A Javascript solution
- Let's get first input
N
for test cases and spin-up a loop which runsN
times for all test cases. Also, includecrossings
variable which counts number of crossings for each test case.
// assume user enters valid value only
test_cases = prompt('')
while(test_cases)
{
let crossings = 0;
test_cases--;
}
- Now, we are going to read start and destination points.
// start and end points
let points_input = prompt('').split(' ');
let start = { x: points_input[0], y: points_input[1] };
let end = { x: points_input[2], y: points_input[3] };
- Read
M
for number of planetary systems and make a loop which runM
times.

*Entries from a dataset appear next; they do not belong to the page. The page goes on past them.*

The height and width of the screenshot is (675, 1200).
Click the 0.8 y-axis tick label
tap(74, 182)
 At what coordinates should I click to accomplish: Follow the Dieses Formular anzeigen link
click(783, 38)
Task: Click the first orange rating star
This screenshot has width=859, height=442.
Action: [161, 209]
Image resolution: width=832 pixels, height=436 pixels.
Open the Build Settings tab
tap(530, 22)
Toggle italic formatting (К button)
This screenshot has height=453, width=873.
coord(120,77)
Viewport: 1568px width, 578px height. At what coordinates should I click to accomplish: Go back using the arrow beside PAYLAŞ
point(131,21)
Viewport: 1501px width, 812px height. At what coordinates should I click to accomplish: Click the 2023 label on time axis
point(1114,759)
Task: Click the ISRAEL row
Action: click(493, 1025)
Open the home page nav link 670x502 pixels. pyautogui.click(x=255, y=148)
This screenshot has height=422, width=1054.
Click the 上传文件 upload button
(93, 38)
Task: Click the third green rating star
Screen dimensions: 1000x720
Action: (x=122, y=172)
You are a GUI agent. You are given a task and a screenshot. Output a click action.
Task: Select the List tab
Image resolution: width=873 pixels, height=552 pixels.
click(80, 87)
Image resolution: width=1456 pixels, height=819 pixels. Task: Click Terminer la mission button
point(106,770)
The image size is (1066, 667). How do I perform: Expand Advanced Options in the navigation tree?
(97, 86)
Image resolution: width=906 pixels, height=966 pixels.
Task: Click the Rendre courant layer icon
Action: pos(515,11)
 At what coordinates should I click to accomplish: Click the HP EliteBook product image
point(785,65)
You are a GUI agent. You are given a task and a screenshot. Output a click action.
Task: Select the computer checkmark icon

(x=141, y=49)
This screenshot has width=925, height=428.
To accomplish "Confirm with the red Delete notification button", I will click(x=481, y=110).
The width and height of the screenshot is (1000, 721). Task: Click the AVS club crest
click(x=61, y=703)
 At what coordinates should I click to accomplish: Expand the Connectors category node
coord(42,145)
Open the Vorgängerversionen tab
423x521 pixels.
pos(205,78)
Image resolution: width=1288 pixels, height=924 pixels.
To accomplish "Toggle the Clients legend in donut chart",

All the hard work happens inside that loop.
// M planetary systems
let M = prompt('');
while(M)
{
// do something nice for each planetary system
M--;
}
- Let's talk about the main Algorithm now! The Little prince has to enter or exit any planetary system, if and only if the start point OR destination point (only one of them) is inside the planetary system.
Let's find out if he has to cross THIS planet, and if so increase the count.
let planet_input = prompt('').split(' ') // x, y, r -> center and radius of a planet
let planet = { x: planet_input[0], y: planet_input[1], r: planet_input[2] };
if(hasToCross(planet, start, end))
{
crossings++;
}
- We need to use logical
XOR
to check if ONLY start or end is in planetary system.
function hasToCross(planet, start, end)
{
// simulated logical XOR
// (start in planet) XOR (end in planet)
if( (isInPlanet(planet, start) || isInPlanet(planet, end))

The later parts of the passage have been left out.